O pesquisador Renato Haddad: fechando o ciclo na análise da qualidade dos combustíveis (Foto: Antoninho Perri)Pesquisadores do Instituto de Química (IQ) da Unicamp acabam de depositar a patente de um novo método para detectar adulterações através da adição de solventes à gasolina: é um teste simples, com resultado quase instantâneo e que pode inviabilizar esta prática ilícita no mercado de combustíveis. Até aqui, a adulteração da gasolina parecia um problema insolúvel, devido ao lucro fácil que estimula a incidência freqüente e às dificuldades logísticas de fiscalização pela ANP (Agência Nacional do Petróleo). Nesse andar da carruagem, a expedição de um laudo que fundamente a autuação ou interdição do estabelecimento infrator pode demorar semanas. Segundo dados da ANP (atualizados em 8 de abril), em 2005 a agência realizou 307 autuações e 234 interdições por qualidade do combustível, quando existem perto de 30 mil postos comercializando gasolina no país.

Metodologia agiliza fiscalização de postos

“Se tivermos amostras de todos os postos de Campinas, revelamos no mesmo dia quais vendem gasolina boa e quais vendem a adulterada”, assegura o professor Marcos Nogueira Eberlin, do Laboratório Thomson de Espectrometria de Massas. Para ilustrar o método, o pesquisador recorre ao teste usual em que se adiciona água à gasolina para medir o teor de álcool anidro – e que o posto é obrigado a realizar caso o cliente solicite. “Realizado esse teste do álcool, que é muito simples, poucos microlitros da mesma água, injetados em nosso equipamento, são suficientes para detectar também a presença de solventes como aguarrás e querosene, mesmo a baixos teores como 1% ou 2%. É bom ressaltar que a gasolina pode ser considerada boa por testes clássicos de especificação em hidrocarbonetos, mas ainda assim ter sido adulterada”, adverte. Na ANP, a adulteração é identificada através de análises físico-químicas mais complexas, o que torna o processo moroso.

O novo método é um achado dentro do trabalho de pós-doutorado de Renato Haddad, em colaboração com o grupo de pesquisa do professor Rodinei Augusti, da Universidade Federal de Minas Gerais. Um “ovo de Colombo”, segundo os pesquisadores, porque surpreende por sua simplicidade e eficácia, inclusive a especilistas da Petrobrás que analisaram e referendaram a metodologia. “A gasolina contém compostos polares, seus marcadores naturais que são identificados por nosso equipamento e registrados nitidamente em um gráfico denominado espectro. Os solventes, da mesma forma, possuem compostos polares que são seus marcadores naturais e que não são encontrados na gasolina. Quando há adulteração, surge no espectro sinais adicionais que denumciam a adulteração”, explica Haddad.
..............................
#### Exercícios propostos:
- A) No texto sobre a adulteração da gasolina, quantas interdições por qualidade do combustível a ANP realizou em 2005?
- B) Retome o texto sobre a adulteração da gasolina e dê continuidade a ele logo após a última frase.
Os registros formam um material à parte, independente do texto.
..............................
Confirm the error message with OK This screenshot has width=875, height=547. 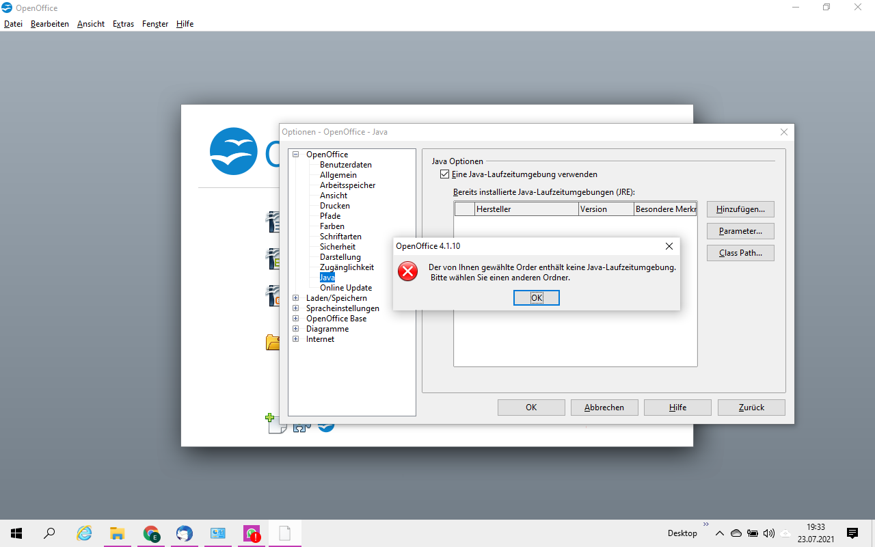(537, 298)

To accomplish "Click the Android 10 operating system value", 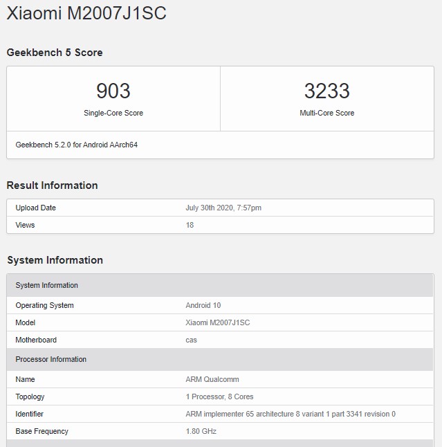I will pyautogui.click(x=203, y=305).
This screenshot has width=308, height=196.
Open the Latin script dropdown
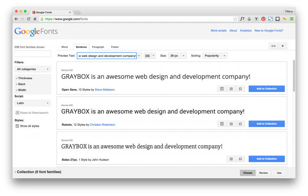33,103
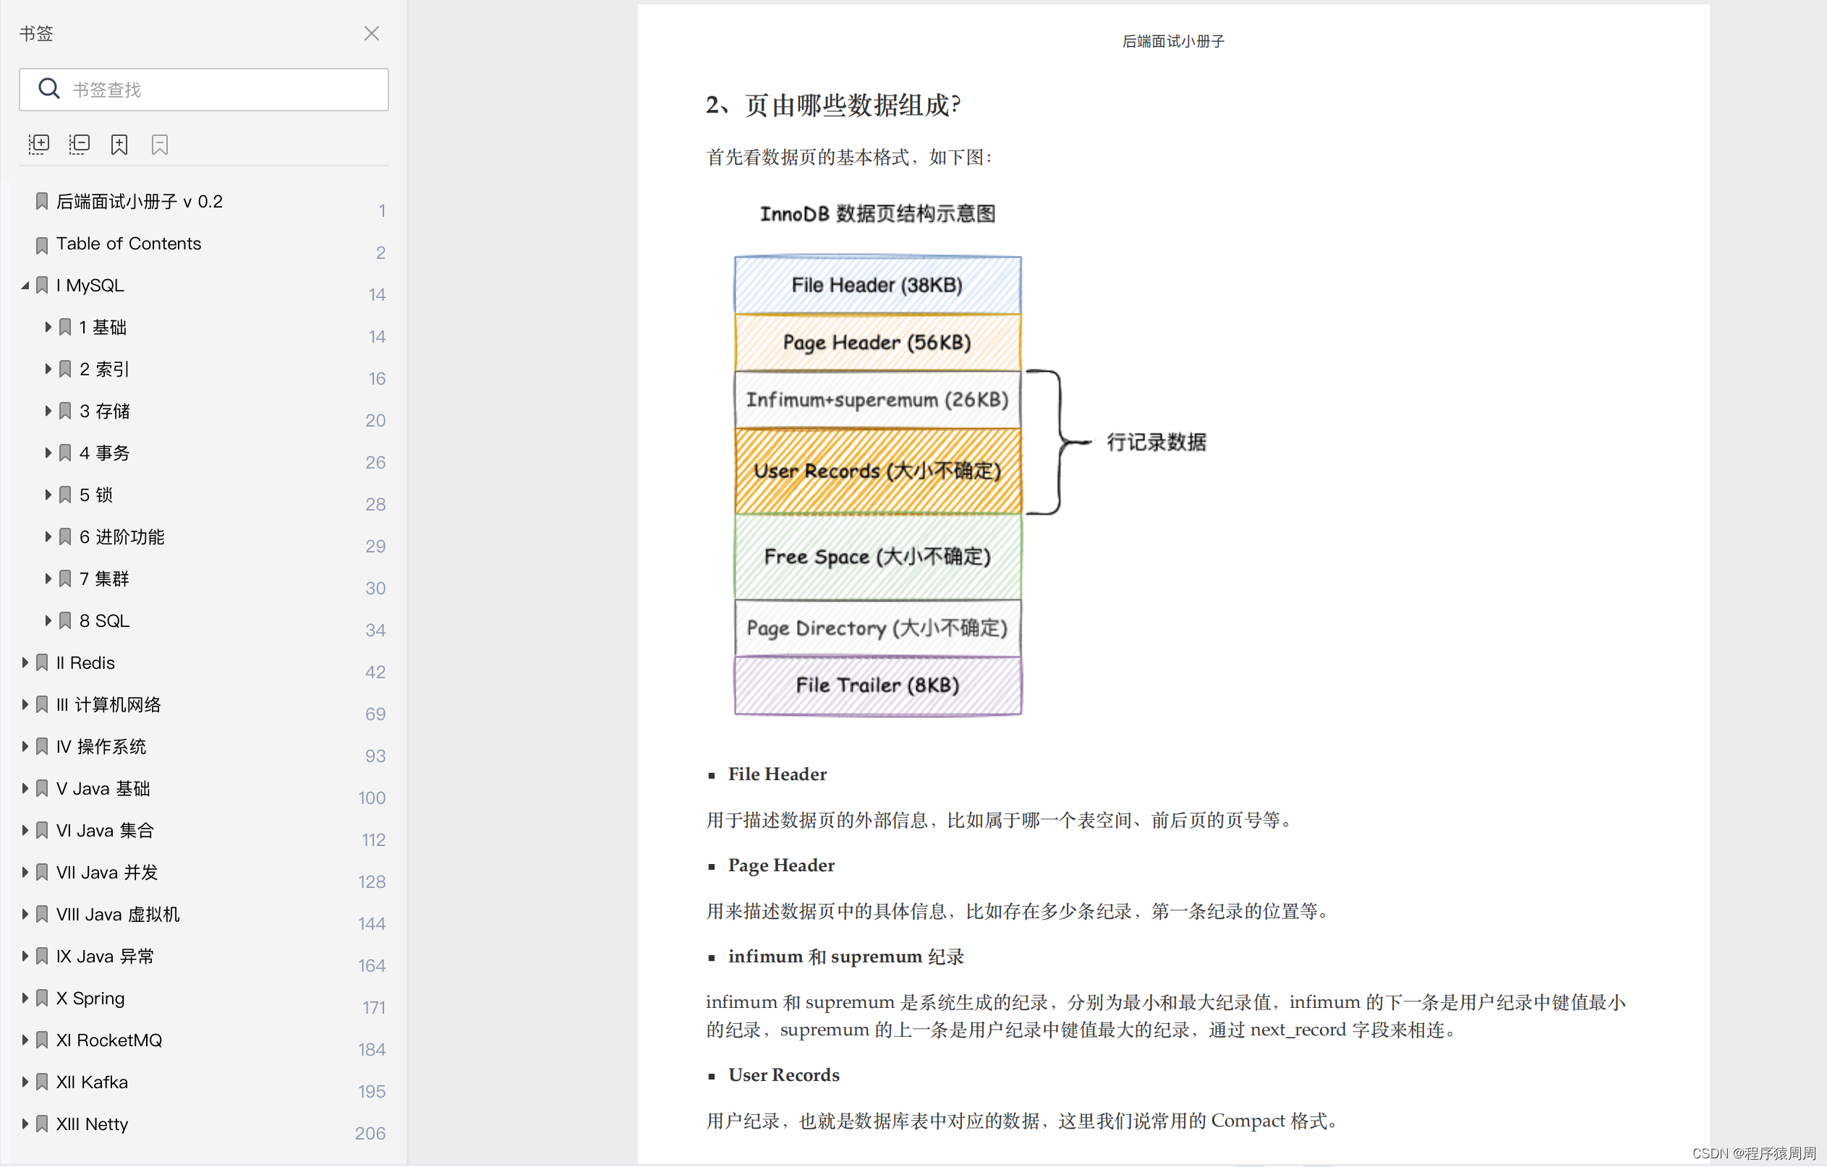Image resolution: width=1827 pixels, height=1167 pixels.
Task: Expand the 8 SQL bookmark
Action: click(48, 621)
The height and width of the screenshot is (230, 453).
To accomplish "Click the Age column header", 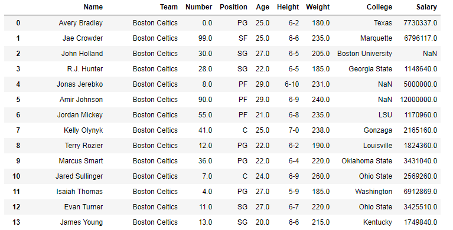I will coord(262,7).
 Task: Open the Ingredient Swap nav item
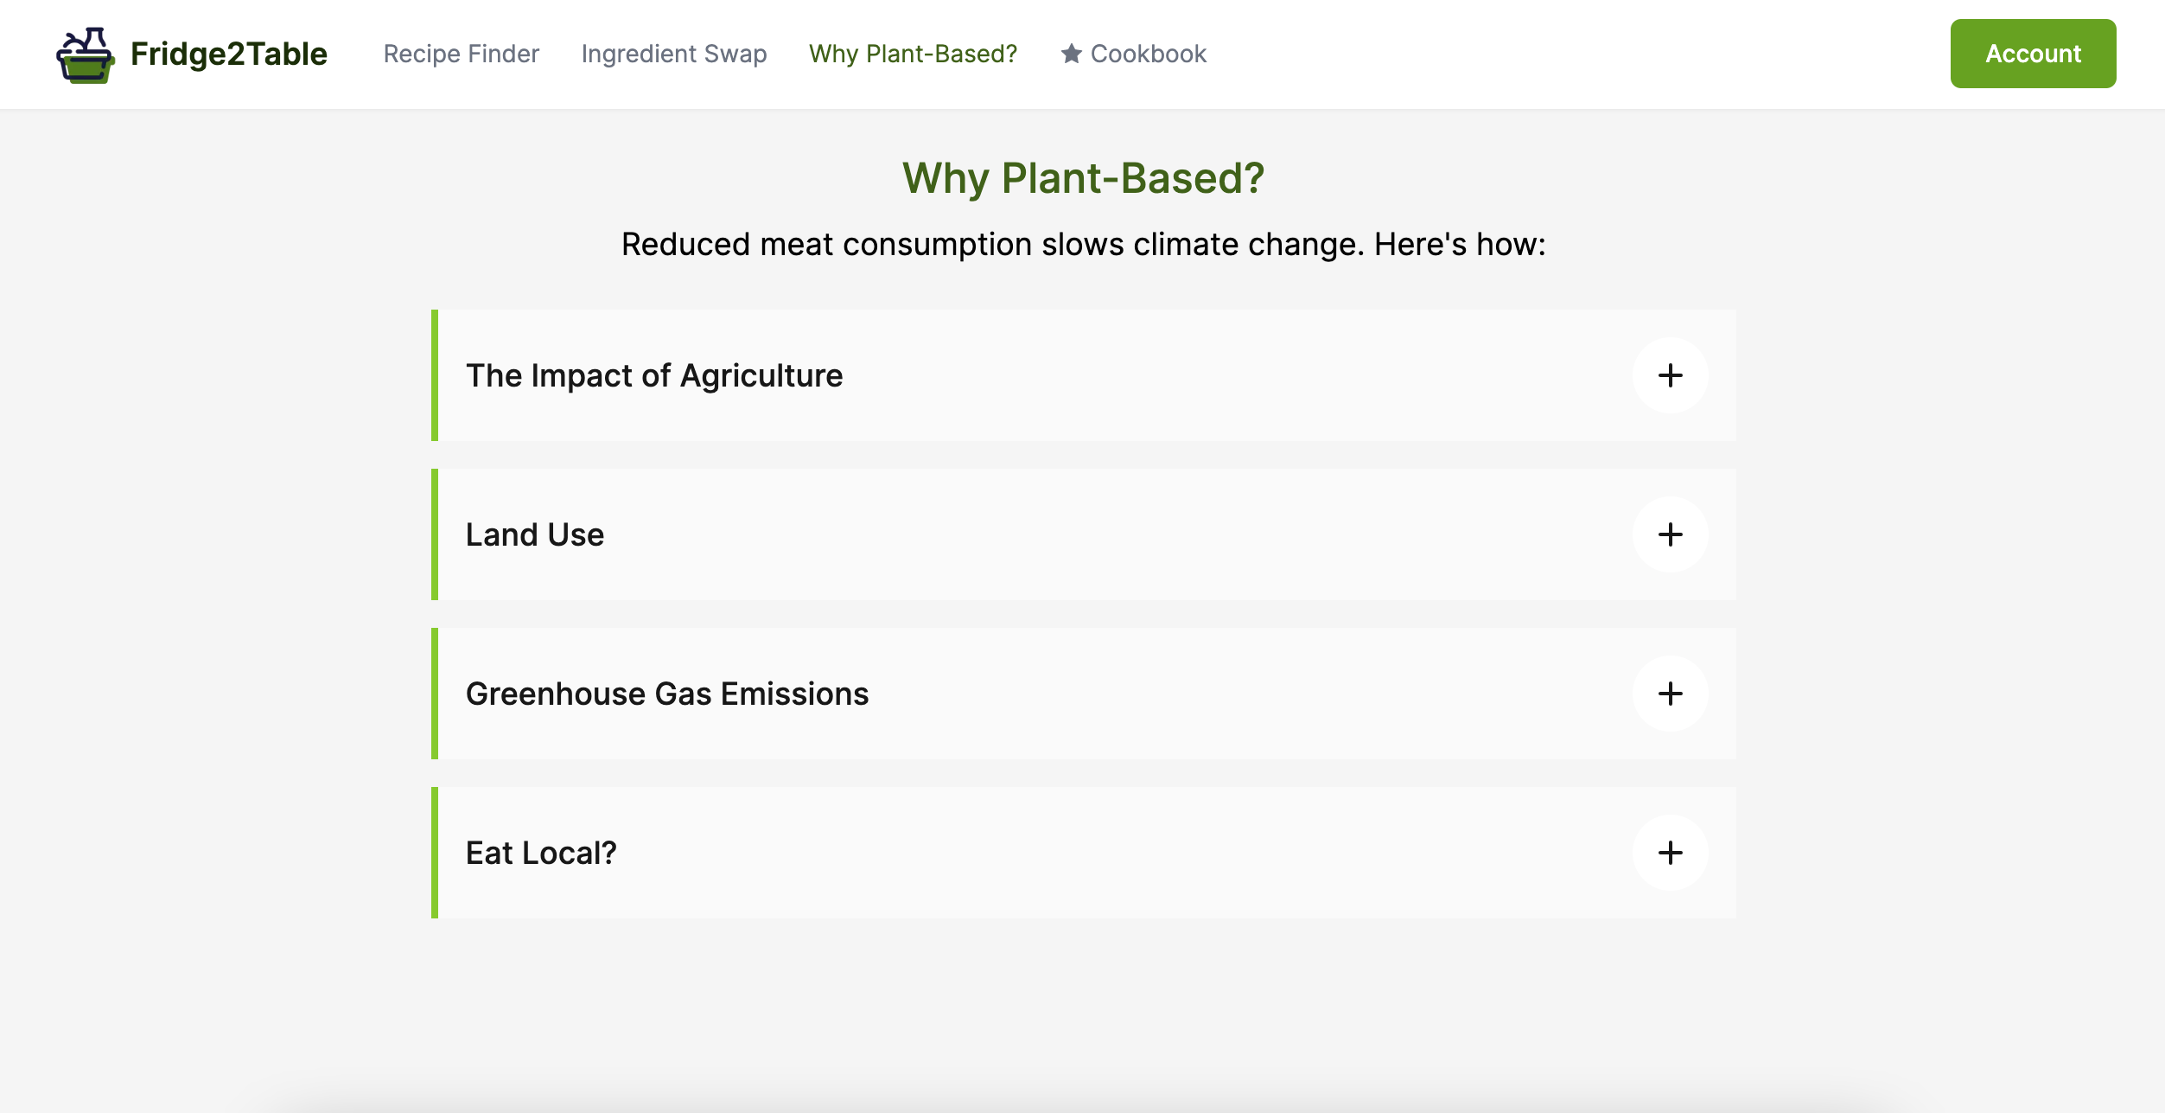pos(673,54)
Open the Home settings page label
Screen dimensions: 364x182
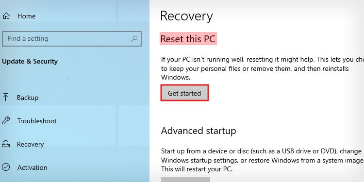click(x=27, y=16)

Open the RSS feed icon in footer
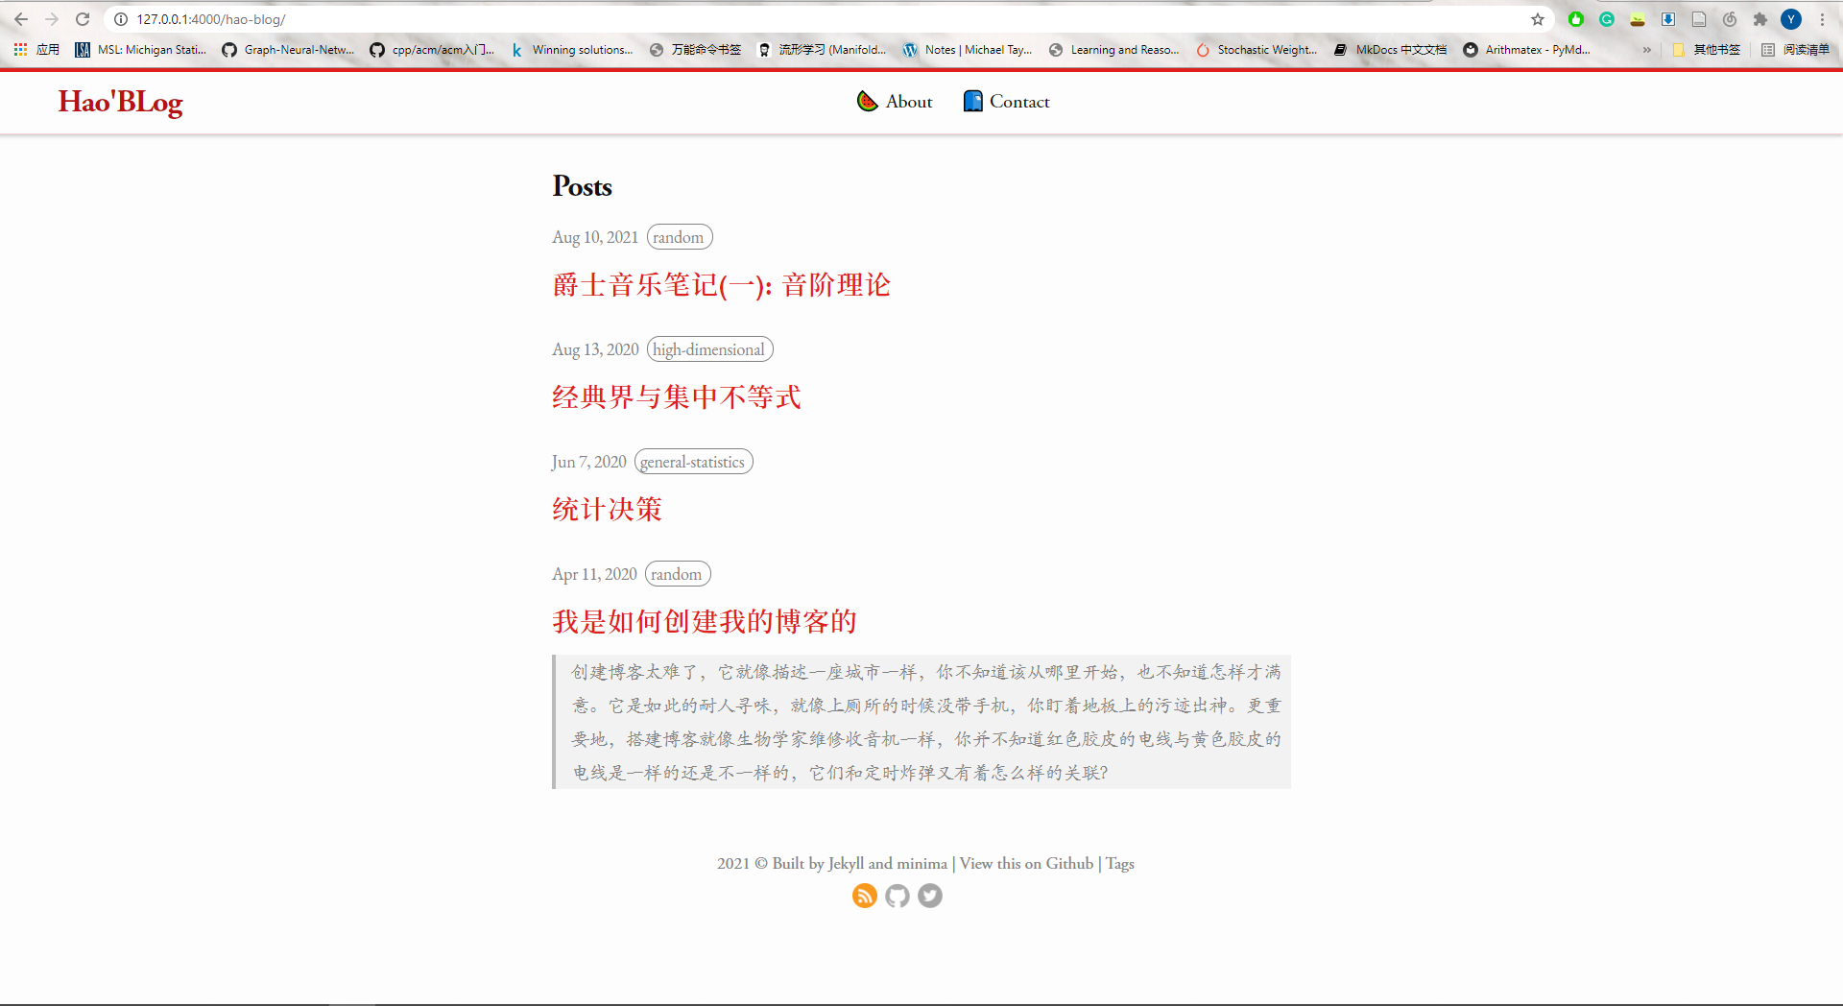point(864,896)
..............................
#### Respostas das tarefas:
- A) 234 interdições.

- B)
A adulteração – Na adulteração usa-se diversos solventes, alguns de baixa qualidade, que via de regra são obtidos ilicitamente. “Esses solventes, como o de borracha, a aguarrás e o querosene são impróprios para uso como combustível automotivo, pois danificam o motor e seus componentes, além de prejudicar o meio ambiente e causar forte evasão fiscal”, comenta Renato Haddad..

No intuito de combater esse problema, a ANP investiu no desenvolvimento de um método em que solventes produzidos no país recebem um marcador químico – substância que não faz parte de sua composição natural. A presença do marcador artificial na gasolina denuncia a adulteração com o solvente, mas trata-se de processo trabalhoso que também exige análises de laboratório e toda uma logística para a marcação e a fiscalização. “Além disso, mesmo com tal medida, há também o contrabando de solventes, que assim escapam da fiscalização por não conterem tais marcadores”, aponta Eberlin.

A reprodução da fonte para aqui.